EXERCISE DETAILS> Copy exactly, beginning with the line holding "Task: Upvote DesiCheesy's reply" and ending with the final line of the data beneath this task; copy nothing else, and leave out every picture.

START DATA FOR REVIEW

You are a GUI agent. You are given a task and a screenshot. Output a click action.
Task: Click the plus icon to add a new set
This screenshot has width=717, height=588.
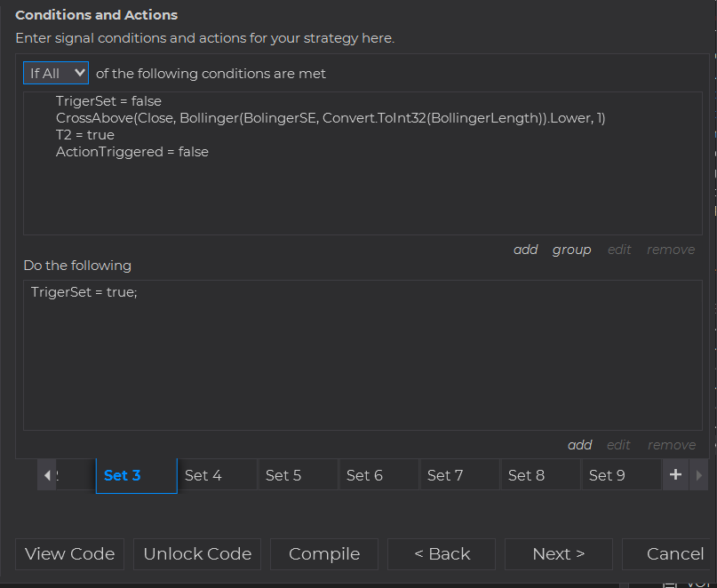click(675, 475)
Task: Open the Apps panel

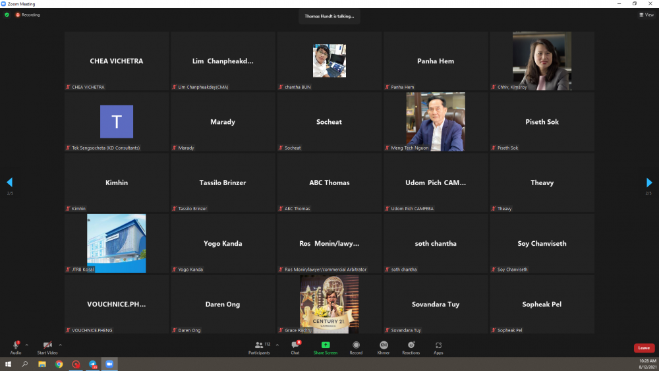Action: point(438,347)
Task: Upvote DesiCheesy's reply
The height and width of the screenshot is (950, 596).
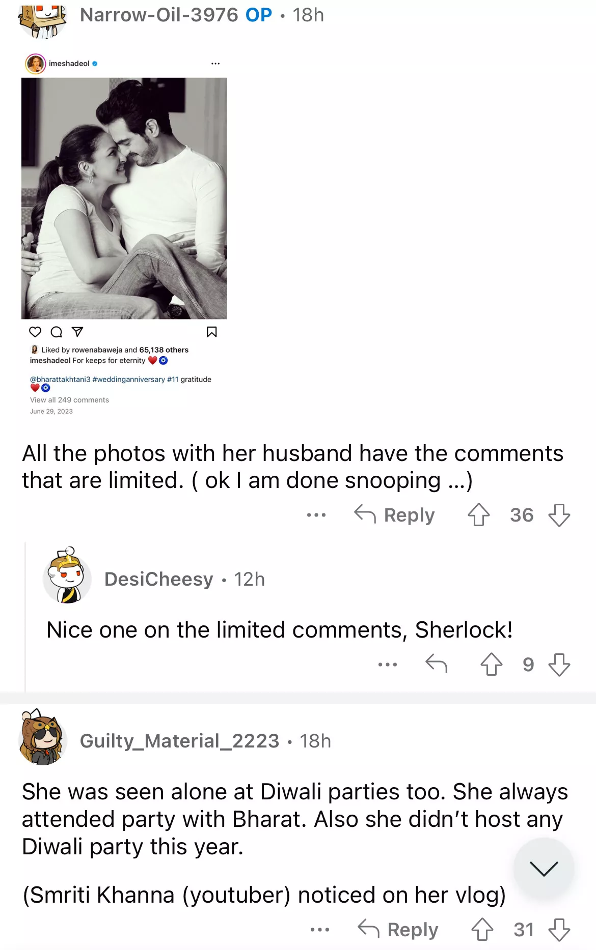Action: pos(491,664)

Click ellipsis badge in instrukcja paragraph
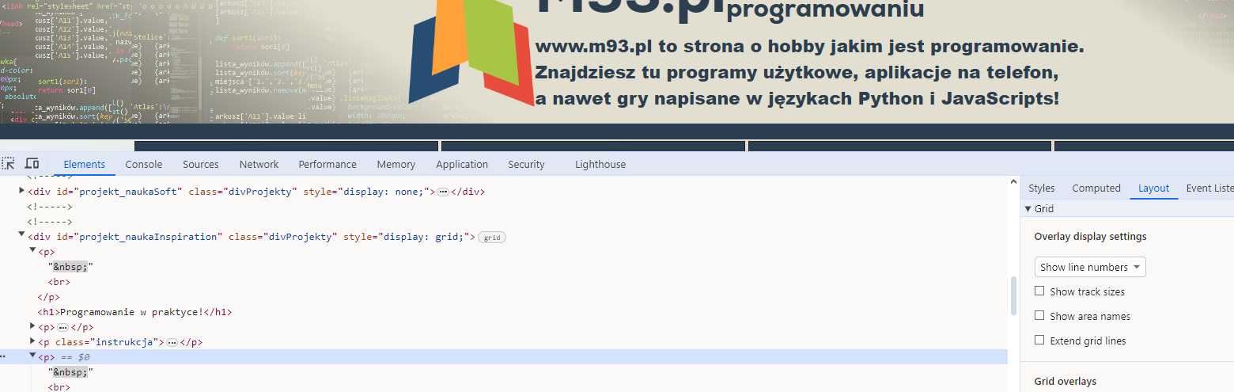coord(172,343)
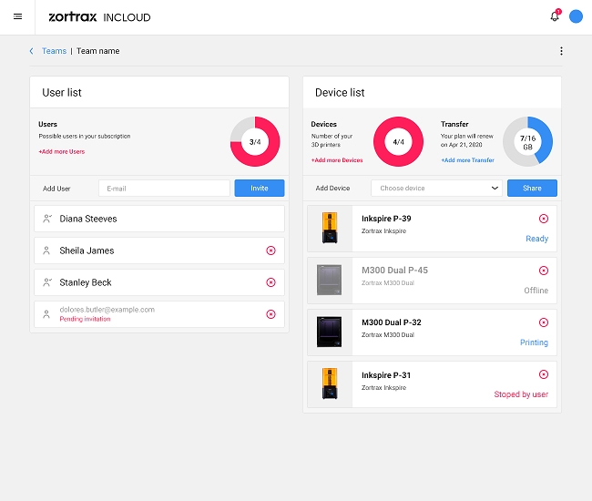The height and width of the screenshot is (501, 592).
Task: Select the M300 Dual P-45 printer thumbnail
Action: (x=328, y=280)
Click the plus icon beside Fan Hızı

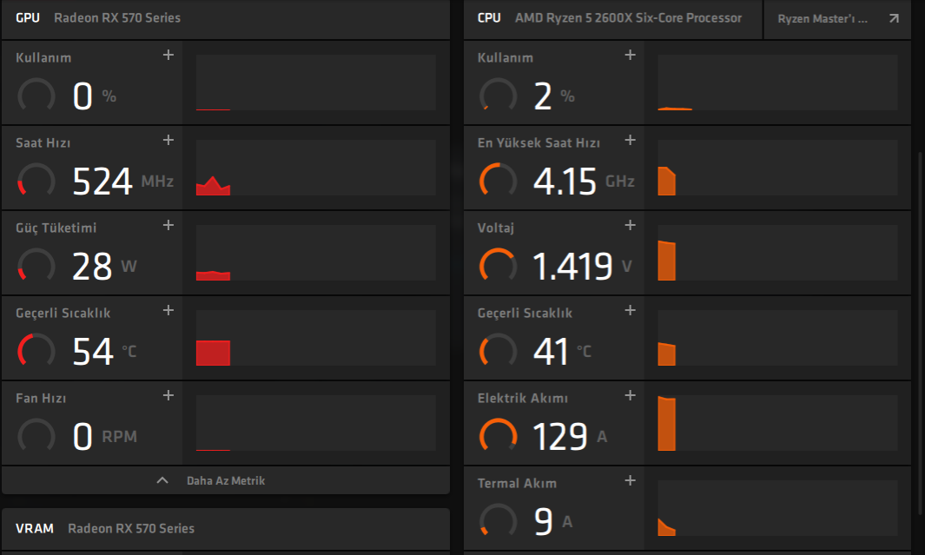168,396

END DATA FOR REVIEW

ANSWER>
Task: Upvote DesiCheesy's reply
The height and width of the screenshot is (950, 596).
Action: pos(491,664)

Click ellipsis badge in instrukcja paragraph
coord(172,343)
The height and width of the screenshot is (501, 592).
Task: Select the M300 Dual P-45 printer thumbnail
Action: (x=328, y=280)
Click the plus icon beside Fan Hızı

168,396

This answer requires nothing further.